Historically the project policy has been to avoid putting replication into core PostgreSQL, so as to leave room for development of competing solutions [...] However, it is becoming clear that this policy is hindering acceptance of PostgreSQL to too great an extent, compared to the benefit it offers to the add-on replication projects. Users who might consider PostgreSQL are choosing other database systems because our existing replication options are too complex to install and use for simple cases.
— Tom Lane
Sun To Acquire MySQL. Sun also employ Josh Berkus, one of the lead developers of PostgreSQL.
What You Need To Know About Amazon SimpleDB. Amazon have finally launched the database component of their web service suite. It fits a bunch of current trends: key/value pairs, schemaless, built on top of Erlang. “Eventual consistency” is an interesting characteristic.
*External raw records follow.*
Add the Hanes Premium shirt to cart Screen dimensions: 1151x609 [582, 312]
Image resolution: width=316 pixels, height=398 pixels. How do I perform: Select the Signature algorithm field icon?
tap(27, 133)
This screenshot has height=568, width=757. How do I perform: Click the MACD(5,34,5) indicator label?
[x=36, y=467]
PostgreSQL 8.3 beta 4 release notes. In addition to the huge speed improvements, 8.3 adds support for XML, UUID and ENUM data types and brings full text (tsearch2) in to the core database engine.
Django Evolution. Really smart take on the problem of updating database tables to reflect changes to Django models. Code that automatically modifies your database tables can be pretty scary, but Evolution seems to hit the right balance.
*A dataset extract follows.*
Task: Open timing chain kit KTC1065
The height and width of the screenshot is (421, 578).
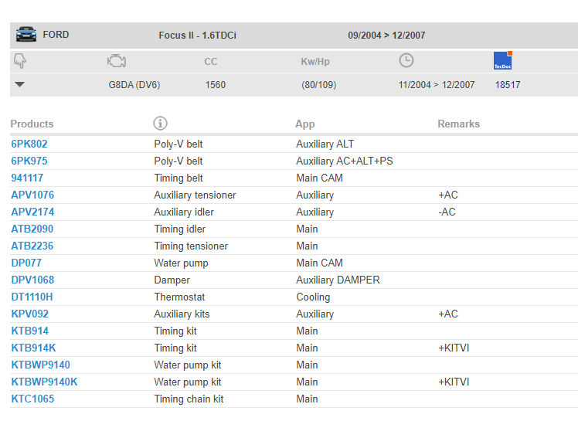Action: point(32,399)
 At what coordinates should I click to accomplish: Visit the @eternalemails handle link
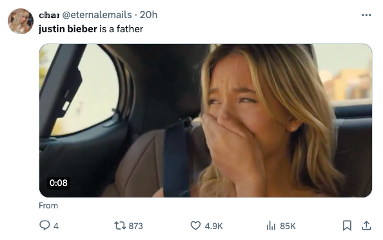(97, 15)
CouchDB “Joins”. Different approaches to indexing a blog post and its associated comments in the non-relational CouchDB.
CouchDB: Thinking beyond the RDBMS. CouchDB is a fascinating project—an Erlang powered non-relational database with a JSON API that lets you define “views” (really computed tables) based on JavaScript functions that execute using map/reduce. Damien Katz, the main developer currently works for MySQL and used to work on Lotus Notes.
SELECT * FROM everything, or why databases are awesome. I’m beginning to think that for scalable applications the thinner your ORM is the better—if you even use one at all.